A primary concern the counselors expressed is that as deadlines to submit college applications and financial aid requests come closer, students and parents will hurry to get the forms completed and, in the process, will not complete them properly. A hurried application to college could result in a denial instead of an acceptance, and a FAFSA form that contains errors or is incomplete might be returned for corrections. Lost time in submitting the FAFSA form risks losing the financial aid needed to attend a college.

Applications to college are down across the country for a variety of reasons, all related to the pandemic, and how this will impact college admissions and financial aid offers is unknown. For parents and students who have questions about whether they should apply to college this year and questions about other alternatives, it is imperative that you contact your school counselor to help you think through these questions and make a plan to proceed.

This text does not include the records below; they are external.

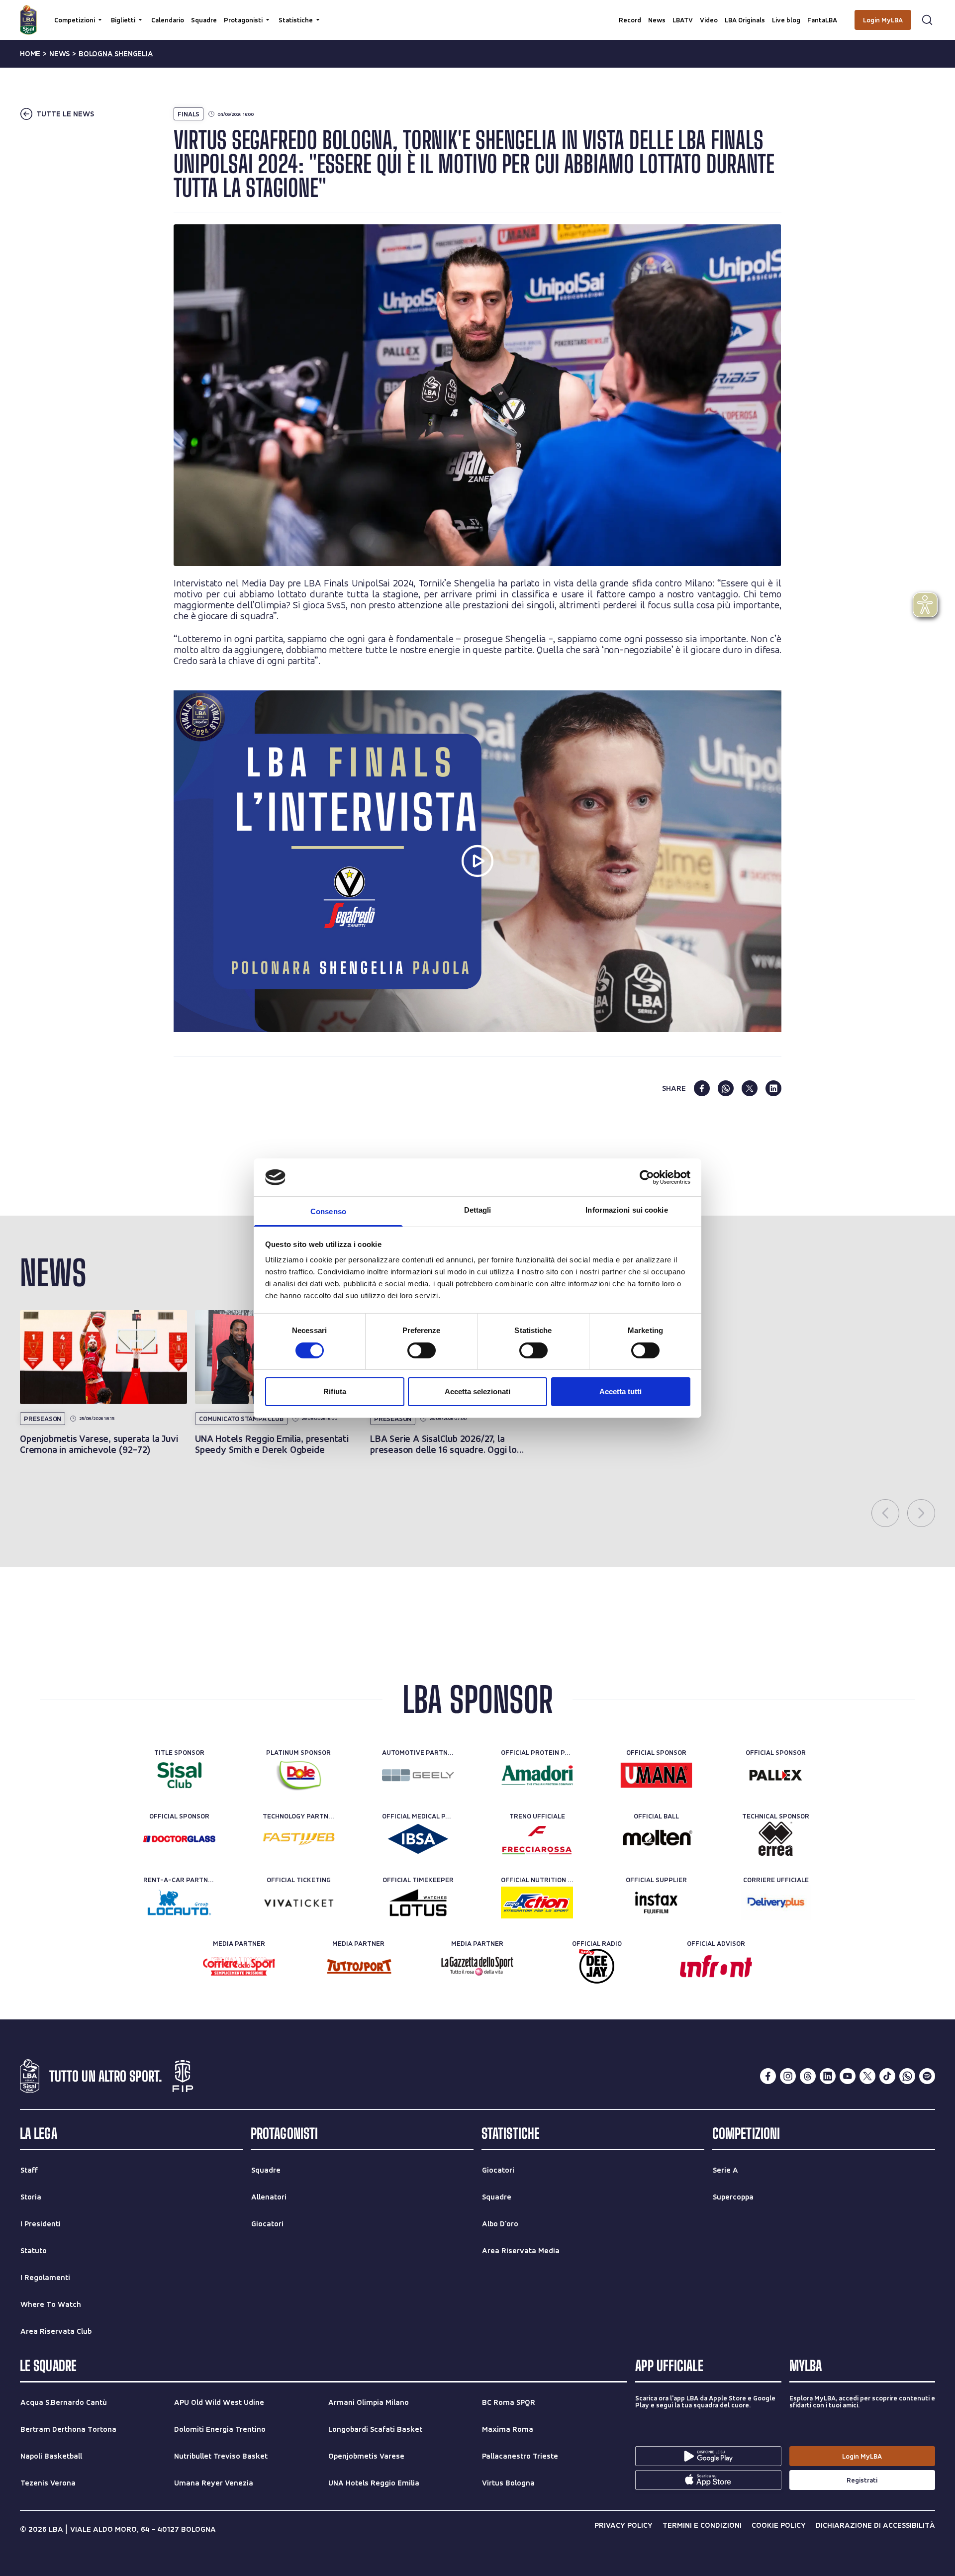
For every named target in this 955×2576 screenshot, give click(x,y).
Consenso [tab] (328, 1211)
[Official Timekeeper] (418, 1902)
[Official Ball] (656, 1838)
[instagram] (788, 2076)
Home (30, 54)
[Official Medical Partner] (418, 1838)
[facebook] (702, 1088)
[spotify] (927, 2076)
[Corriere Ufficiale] (776, 1902)
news (59, 54)
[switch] (421, 1350)
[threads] (808, 2076)
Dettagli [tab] (477, 1210)
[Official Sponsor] (656, 1775)
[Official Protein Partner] (537, 1775)
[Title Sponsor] (179, 1775)
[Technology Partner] (299, 1838)
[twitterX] (867, 2076)
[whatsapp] (726, 1088)
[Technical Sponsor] (776, 1838)
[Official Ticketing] (299, 1902)
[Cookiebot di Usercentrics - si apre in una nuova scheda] (646, 1177)
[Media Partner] (239, 1966)
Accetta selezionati (477, 1391)
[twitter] (750, 1088)
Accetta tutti (620, 1391)
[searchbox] (477, 12)
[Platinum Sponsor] (299, 1775)
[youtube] (848, 2076)
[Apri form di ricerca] (927, 20)
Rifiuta (334, 1391)
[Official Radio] (597, 1966)
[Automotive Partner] (418, 1775)
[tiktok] (887, 2076)
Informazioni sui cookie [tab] (626, 1210)
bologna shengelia (116, 54)
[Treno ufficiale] (537, 1838)
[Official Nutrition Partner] (537, 1902)
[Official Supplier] (656, 1902)
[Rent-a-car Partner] (179, 1902)
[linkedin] (773, 1088)
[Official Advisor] (716, 1966)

Perhaps the right answer for you is to begin college locally at a community college. But that raises questions of transferring credit to a four-year college. It’s a complicated question your school counselor can help you with. Perhaps the right answer for you is to postpone attending college for a year. If so, you’ll need counseling to figure out how best to spend the year. Remember, if you plan to start college one year after high school graduation, you’ll be filling out applications and FAFSA forms just 3 to 4 months later. You’ll want to use that time well, both for yourself and for the story you will tell in your college application.